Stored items

════════════════════

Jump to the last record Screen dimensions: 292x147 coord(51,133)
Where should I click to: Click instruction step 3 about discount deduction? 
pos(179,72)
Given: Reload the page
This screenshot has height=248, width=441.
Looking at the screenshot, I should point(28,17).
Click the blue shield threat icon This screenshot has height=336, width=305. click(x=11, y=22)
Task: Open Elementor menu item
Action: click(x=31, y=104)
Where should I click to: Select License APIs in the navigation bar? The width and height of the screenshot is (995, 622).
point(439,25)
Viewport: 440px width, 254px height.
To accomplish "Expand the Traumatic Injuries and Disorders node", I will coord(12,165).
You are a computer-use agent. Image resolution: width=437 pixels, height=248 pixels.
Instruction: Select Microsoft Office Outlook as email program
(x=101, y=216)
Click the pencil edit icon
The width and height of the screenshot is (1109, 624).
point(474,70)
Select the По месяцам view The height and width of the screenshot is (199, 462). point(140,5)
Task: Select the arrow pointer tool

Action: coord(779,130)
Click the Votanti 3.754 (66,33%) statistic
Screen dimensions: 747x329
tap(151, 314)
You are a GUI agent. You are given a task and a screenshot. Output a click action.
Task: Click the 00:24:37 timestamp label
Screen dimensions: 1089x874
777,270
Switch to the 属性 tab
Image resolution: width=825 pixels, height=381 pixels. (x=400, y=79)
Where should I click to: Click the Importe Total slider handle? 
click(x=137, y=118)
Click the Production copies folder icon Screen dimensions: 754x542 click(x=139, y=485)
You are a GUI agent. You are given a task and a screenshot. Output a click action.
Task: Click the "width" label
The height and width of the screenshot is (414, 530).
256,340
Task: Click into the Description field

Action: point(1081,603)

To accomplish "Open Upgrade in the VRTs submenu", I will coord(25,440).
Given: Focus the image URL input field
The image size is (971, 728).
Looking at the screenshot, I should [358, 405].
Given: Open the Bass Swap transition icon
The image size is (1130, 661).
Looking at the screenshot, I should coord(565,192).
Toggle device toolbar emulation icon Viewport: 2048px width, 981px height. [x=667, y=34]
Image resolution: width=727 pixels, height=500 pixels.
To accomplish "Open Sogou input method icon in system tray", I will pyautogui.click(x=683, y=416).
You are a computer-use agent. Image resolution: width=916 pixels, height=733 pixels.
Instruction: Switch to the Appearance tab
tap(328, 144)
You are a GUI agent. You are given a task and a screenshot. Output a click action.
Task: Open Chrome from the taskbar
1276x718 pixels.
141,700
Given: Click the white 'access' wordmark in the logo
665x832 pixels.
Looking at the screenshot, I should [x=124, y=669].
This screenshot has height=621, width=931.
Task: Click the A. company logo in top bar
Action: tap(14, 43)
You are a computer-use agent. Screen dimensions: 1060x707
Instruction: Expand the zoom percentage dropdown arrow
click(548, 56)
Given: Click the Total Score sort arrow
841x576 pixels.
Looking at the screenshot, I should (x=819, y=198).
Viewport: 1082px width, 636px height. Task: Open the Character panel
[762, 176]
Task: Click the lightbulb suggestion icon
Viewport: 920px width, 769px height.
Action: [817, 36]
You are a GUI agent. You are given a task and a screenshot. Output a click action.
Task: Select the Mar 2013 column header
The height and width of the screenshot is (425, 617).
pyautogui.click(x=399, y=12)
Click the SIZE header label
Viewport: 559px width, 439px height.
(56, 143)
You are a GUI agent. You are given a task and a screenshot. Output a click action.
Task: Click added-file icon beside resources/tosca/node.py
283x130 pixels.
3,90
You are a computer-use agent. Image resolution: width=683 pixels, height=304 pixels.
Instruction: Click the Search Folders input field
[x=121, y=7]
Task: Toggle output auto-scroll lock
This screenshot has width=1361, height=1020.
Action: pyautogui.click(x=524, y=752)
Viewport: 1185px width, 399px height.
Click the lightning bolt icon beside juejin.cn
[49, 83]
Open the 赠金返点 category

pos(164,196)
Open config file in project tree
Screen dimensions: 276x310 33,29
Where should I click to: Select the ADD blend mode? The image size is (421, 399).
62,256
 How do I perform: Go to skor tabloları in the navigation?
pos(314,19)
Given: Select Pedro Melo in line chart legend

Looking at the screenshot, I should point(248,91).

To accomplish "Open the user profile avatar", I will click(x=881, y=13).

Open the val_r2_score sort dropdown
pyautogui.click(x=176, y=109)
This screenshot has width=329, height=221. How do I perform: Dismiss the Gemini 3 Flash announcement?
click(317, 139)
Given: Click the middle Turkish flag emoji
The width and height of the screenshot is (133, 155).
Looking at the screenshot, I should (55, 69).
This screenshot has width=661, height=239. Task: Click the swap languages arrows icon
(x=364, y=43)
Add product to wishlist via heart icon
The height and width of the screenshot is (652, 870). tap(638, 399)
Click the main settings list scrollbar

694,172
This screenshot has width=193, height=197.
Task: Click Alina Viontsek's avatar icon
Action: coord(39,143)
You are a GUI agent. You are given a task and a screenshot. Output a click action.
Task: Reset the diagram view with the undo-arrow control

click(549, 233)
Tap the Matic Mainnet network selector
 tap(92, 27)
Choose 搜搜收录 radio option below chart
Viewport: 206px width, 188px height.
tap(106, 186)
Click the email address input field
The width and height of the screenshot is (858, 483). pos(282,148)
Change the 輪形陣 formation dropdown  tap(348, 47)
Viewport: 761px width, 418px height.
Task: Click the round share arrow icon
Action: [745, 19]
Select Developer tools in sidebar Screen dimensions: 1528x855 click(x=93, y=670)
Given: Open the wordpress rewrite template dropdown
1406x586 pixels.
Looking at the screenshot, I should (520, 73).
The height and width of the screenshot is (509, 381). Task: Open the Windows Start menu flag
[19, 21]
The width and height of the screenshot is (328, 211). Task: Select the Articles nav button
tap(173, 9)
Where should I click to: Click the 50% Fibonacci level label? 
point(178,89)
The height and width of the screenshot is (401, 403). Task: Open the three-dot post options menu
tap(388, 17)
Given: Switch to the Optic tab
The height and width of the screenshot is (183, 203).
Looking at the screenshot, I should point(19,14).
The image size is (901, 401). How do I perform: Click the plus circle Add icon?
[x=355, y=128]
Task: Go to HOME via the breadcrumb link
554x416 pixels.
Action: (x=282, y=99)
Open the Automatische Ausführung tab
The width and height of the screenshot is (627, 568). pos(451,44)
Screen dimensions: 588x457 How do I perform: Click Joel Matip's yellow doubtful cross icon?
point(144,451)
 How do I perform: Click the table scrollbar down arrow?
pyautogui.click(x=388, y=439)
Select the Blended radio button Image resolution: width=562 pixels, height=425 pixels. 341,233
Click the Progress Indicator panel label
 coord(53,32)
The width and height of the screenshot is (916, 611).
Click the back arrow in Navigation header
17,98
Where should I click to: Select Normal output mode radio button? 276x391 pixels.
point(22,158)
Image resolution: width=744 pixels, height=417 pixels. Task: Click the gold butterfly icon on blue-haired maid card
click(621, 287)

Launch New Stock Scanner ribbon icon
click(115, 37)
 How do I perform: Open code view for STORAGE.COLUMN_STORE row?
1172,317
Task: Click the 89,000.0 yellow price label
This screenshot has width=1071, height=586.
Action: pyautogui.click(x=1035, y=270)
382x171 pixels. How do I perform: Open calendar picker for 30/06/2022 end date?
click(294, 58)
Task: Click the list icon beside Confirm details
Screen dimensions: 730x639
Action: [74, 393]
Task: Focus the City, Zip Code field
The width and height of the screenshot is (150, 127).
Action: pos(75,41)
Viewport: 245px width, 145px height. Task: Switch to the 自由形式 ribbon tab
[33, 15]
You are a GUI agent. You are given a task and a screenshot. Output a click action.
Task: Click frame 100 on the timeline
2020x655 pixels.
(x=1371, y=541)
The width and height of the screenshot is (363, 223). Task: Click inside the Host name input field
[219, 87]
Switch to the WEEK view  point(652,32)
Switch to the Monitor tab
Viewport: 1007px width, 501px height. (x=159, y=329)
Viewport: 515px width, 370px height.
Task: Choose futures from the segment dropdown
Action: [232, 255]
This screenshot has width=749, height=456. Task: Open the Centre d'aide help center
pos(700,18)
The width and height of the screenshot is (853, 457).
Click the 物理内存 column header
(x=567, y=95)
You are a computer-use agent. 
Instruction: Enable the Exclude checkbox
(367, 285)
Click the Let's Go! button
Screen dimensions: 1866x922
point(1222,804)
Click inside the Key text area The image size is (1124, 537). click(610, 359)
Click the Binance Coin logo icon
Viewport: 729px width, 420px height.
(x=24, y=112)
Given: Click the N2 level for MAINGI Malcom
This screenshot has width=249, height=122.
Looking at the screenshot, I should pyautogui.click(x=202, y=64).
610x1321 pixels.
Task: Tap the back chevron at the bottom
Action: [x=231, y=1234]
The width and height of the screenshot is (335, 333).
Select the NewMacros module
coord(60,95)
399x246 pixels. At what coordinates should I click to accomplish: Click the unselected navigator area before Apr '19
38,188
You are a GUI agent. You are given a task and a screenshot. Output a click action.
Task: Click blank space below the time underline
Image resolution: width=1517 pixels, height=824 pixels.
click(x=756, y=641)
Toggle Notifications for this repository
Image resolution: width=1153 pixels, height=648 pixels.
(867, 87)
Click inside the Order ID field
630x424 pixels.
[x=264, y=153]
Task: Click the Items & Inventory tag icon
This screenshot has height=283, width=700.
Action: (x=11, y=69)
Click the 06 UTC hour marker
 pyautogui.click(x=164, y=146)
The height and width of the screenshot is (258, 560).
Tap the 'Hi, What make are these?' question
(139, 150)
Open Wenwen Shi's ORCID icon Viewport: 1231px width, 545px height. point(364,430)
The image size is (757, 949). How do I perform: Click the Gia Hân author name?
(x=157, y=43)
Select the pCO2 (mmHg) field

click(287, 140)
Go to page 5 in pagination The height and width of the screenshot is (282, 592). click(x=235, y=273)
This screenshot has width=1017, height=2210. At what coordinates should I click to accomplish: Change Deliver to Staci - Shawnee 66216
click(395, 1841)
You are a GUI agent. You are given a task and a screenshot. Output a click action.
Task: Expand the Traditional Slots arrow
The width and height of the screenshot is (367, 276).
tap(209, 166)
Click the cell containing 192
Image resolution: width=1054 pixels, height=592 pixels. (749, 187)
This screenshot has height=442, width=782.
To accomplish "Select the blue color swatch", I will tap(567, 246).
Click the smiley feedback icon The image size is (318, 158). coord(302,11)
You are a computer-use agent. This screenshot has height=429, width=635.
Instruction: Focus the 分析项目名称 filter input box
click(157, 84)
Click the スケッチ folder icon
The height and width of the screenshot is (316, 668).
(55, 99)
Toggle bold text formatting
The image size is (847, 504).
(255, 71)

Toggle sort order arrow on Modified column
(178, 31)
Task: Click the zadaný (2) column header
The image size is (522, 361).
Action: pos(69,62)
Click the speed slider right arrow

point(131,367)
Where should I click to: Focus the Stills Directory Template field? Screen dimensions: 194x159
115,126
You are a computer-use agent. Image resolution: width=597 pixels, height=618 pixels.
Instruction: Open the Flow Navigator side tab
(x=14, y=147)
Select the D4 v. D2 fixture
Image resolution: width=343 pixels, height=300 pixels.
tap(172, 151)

════════════════════

Would you retype exactly the lines above, from the line with "Task: Click the 00:24:37 timestamp label" to the line with "Task: Select the Mar 2013 column header", with both end lines kept and nothing more?

Task: Click the 00:24:37 timestamp label
Screen dimensions: 1089x874
777,270
Switch to the 属性 tab
Image resolution: width=825 pixels, height=381 pixels. (x=400, y=79)
Where should I click to: Click the Importe Total slider handle? 
click(x=137, y=118)
Click the Production copies folder icon Screen dimensions: 754x542 click(x=139, y=485)
You are a GUI agent. You are given a task and a screenshot. Output a click action.
Task: Click the "width" label
The height and width of the screenshot is (414, 530).
256,340
Task: Click into the Description field

Action: point(1081,603)

To accomplish "Open Upgrade in the VRTs submenu", I will coord(25,440).
Given: Focus the image URL input field
The image size is (971, 728).
Looking at the screenshot, I should [358, 405].
Given: Open the Bass Swap transition icon
The image size is (1130, 661).
Looking at the screenshot, I should coord(565,192).
Toggle device toolbar emulation icon Viewport: 2048px width, 981px height. [x=667, y=34]
Image resolution: width=727 pixels, height=500 pixels.
To accomplish "Open Sogou input method icon in system tray", I will pyautogui.click(x=683, y=416).
You are a computer-use agent. Image resolution: width=916 pixels, height=733 pixels.
Instruction: Switch to the Appearance tab
tap(328, 144)
You are a GUI agent. You are given a task and a screenshot. Output a click action.
Task: Open Chrome from the taskbar
1276x718 pixels.
141,700
Given: Click the white 'access' wordmark in the logo
665x832 pixels.
Looking at the screenshot, I should [x=124, y=669].
This screenshot has height=621, width=931.
Task: Click the A. company logo in top bar
Action: tap(14, 43)
You are a computer-use agent. Screen dimensions: 1060x707
Instruction: Expand the zoom percentage dropdown arrow
click(548, 56)
Given: Click the Total Score sort arrow
841x576 pixels.
Looking at the screenshot, I should (x=819, y=198).
Viewport: 1082px width, 636px height. Task: Open the Character panel
[762, 176]
Task: Click the lightbulb suggestion icon
Viewport: 920px width, 769px height.
Action: [817, 36]
You are a GUI agent. You are given a task and a screenshot. Output a click action.
Task: Select the Mar 2013 column header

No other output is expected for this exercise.